A convenience sample of subjects with GAD and/or MD as well as healthy comparison subjects were recruited from the outpatient centre for psychotherapy at the Institute of Clinical Psychology and Psychotherapy at TU Dresden and the general public. Inclusion criteria were a current diagnosis of GAD and/or MD according to DSM‐IV‐TR criteria (APA, 2000) for the clinical groups or no lifetime diagnosis of a mental disorder for the healthy comparison group. Subjects were excluded due to psychotropic medication, a nonremitted diagnosis of substance dependence or smoking of more than 10 cigarettes per day or inability to safely obtain a MRI scan. As a result, n = 19 subjects with a diagnosis of GAD (n = 12 with comorbid MD), n = 14 subjects with a diagnosis of MD without GAD and n = 24 healthy comparison subjects were included. Current and lifetime diagnoses were determined using the Munich Composite International Diagnostic Interview (DIA‐X/M‐CIDI; Wittchen & Pfister, 1997) and confirmed by experienced clinicians. Appendix S1 provides an overview about comorbid disorders within the clinical groups. The Penn State Worry Questionnaire (PSWQ; Meyer, Miller, Metzger, & Borkovec, 1990), Beck Depression Inventory‐II (BDI; Beck, Steer, & Brown, 1996), Intolerance of Uncertainty Scale‐12 (IUS‐12; Carleton, Norton, & Asmundson, 2007) and the trait version of the State‐Trait‐Anxiety‐Index (STAI‐T; Spielberger, Gorssuch, Lushene, Vagg, & Jacobs, 1983) were used as additional dimensional measures for characterizing all groups. MRI data of the GAD and healthy subjects included in this analysis have been used previously to investigate structural alterations in GAD (Hilbert et al., 2015). While the previous analysis aimed at informing neurostructural disease models, the present analysis chose a complementary view by testing the predictive value of brain morphology as a putative differential diagnostic marker for the individual patient. The study protocol complied with the ethical standards of the relevant national and institutional committees on human experimentation and with the Declaration of Helsinki as revised in 2008. It was approved by the local ethics committee (EK13012009). Subjects provided written informed consent before participating in the study.

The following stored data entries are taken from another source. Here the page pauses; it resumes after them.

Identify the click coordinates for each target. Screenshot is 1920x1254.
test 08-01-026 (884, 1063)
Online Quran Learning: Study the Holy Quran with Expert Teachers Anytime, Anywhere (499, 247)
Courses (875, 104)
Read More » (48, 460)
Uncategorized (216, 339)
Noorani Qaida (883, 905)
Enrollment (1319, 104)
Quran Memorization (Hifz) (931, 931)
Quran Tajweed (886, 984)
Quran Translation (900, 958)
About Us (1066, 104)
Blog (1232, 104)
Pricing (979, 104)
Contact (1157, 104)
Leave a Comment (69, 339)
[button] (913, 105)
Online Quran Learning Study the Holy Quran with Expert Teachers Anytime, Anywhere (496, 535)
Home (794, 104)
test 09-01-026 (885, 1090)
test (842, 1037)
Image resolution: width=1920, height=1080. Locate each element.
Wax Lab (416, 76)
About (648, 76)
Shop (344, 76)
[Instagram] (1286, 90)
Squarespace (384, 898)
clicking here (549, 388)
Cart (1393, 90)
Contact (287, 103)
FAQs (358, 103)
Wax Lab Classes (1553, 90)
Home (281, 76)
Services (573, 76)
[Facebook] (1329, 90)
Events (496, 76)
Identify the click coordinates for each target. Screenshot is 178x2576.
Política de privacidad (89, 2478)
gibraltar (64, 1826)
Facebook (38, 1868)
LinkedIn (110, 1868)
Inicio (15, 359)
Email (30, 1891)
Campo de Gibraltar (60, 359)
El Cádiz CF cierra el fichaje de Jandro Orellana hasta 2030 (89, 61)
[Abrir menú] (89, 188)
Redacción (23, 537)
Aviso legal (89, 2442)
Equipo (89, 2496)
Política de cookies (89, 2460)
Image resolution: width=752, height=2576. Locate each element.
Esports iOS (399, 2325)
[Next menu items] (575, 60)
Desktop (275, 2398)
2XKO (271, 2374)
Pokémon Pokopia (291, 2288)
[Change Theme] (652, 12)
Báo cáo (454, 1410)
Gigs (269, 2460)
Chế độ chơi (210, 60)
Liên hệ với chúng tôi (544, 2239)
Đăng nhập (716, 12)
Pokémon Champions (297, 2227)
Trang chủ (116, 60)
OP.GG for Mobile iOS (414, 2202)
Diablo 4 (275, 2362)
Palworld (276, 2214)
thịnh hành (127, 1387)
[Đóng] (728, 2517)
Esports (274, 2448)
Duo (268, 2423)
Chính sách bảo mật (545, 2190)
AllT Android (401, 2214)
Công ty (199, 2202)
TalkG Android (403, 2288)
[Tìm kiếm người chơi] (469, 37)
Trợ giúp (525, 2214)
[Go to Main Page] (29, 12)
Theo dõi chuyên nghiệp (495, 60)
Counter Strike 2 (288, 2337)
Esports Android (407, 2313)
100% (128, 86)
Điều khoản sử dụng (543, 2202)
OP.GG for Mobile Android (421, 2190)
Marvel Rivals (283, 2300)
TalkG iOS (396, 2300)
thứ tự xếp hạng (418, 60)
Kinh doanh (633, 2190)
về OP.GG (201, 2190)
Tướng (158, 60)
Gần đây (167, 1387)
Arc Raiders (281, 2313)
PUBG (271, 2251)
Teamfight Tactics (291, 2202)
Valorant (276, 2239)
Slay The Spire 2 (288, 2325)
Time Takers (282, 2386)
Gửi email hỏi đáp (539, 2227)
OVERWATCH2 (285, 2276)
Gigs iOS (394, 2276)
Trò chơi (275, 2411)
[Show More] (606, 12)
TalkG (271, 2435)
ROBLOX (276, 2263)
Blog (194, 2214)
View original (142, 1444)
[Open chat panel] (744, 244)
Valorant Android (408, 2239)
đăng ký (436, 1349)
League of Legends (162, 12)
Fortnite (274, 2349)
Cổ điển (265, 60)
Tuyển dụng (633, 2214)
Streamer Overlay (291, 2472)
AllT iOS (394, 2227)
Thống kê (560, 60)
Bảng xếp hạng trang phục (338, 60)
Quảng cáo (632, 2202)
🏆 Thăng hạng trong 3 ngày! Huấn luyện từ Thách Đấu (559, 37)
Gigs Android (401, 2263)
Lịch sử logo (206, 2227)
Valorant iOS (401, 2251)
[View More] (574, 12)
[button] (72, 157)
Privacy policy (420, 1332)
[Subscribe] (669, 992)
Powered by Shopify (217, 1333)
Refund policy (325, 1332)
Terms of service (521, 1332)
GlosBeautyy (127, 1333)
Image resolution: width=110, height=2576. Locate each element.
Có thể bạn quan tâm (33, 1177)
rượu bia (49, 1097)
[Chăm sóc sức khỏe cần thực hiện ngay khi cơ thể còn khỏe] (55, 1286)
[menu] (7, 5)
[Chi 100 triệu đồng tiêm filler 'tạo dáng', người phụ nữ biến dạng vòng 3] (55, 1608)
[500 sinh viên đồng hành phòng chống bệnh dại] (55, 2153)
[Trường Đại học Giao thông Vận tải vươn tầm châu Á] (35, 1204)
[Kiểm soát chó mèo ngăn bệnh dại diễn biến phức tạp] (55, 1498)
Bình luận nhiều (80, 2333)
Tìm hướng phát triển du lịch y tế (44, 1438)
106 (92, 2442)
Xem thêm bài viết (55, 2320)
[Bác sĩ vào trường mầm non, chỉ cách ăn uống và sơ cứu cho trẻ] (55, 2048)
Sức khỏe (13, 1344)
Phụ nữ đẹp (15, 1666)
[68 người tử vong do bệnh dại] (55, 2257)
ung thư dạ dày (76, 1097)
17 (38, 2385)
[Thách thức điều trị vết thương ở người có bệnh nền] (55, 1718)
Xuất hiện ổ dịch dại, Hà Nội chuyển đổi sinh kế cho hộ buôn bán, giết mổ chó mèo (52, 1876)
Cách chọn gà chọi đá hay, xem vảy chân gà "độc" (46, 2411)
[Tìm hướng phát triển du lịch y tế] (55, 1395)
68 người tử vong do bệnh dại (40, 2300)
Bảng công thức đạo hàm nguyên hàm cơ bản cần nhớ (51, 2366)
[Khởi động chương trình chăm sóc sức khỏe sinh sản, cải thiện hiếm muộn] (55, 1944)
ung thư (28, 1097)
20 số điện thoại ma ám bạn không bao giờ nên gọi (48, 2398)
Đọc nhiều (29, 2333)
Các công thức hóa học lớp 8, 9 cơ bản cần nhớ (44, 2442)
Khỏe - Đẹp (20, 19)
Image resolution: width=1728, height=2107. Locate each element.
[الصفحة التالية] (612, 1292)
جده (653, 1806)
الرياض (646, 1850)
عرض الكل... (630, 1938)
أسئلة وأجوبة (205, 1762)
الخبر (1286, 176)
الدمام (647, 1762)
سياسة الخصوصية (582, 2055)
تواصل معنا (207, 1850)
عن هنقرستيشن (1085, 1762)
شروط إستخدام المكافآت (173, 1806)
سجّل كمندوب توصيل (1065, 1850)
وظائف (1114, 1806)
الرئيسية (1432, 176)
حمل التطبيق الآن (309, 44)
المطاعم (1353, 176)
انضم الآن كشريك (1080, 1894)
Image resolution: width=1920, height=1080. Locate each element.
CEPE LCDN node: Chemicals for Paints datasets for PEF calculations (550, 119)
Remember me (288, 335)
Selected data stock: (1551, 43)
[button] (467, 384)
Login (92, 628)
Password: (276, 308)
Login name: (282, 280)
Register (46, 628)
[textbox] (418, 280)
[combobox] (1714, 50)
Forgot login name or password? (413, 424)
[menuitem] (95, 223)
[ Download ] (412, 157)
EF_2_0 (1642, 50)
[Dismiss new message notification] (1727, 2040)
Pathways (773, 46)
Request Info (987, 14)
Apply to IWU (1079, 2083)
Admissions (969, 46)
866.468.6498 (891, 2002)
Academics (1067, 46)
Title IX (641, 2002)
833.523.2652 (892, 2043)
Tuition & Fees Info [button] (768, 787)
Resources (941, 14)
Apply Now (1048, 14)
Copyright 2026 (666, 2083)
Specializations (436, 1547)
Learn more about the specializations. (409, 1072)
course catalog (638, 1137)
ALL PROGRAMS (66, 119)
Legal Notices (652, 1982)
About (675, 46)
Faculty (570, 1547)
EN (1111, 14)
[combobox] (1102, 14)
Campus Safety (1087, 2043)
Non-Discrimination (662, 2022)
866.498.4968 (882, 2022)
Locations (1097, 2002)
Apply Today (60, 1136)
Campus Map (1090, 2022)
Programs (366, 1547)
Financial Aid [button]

Analysis of demographic and clinical data

Chi‐square tests and univariate analyses of variance were used for the analysis of demographic and clinical data as appropriate. Subsequent post hoc tests were used for pairwise comparisons. The level of significance was set at p < .05. SPSS 23 (IBM, New York, NY, USA) was used for all calculations. Clinical questionnaire sum scores of the PSWQ, BDI, IUS‐12, and STAI‐T were subsequently used as input data for classification.

Acquisition and analysis of cortisol data

To determine the cortisol release saliva samples were acquired using Salivettes “code blue” (Saarstedt, Nümbrecht, Germany) at six time points over the course of the experimental procedure, including samples ca. 10 min before scanning, directly before scanning, and after four different MRI scans including three different tasks and a structural scan, covering a total of 100 min. Samples were stored at −20°C until being assayed using a commercial chemiluminescence immunoassay (IBL RE 62011) at the Chair of Biopsychology of the TU Dresden (Prof. Dr. Clemens Kirschbaum). Cortisol values were log‐transformed to reach normal distribution. For an estimation of the total cortisol release we calculated the area under the curve with respect to the ground (Fekedulegn et al., 2007; Pruessner, Kirschbaum, Meinlschmid, & Hellhammer, 2003). One subject was excluded from further analyses due to an incomplete cortisol profile.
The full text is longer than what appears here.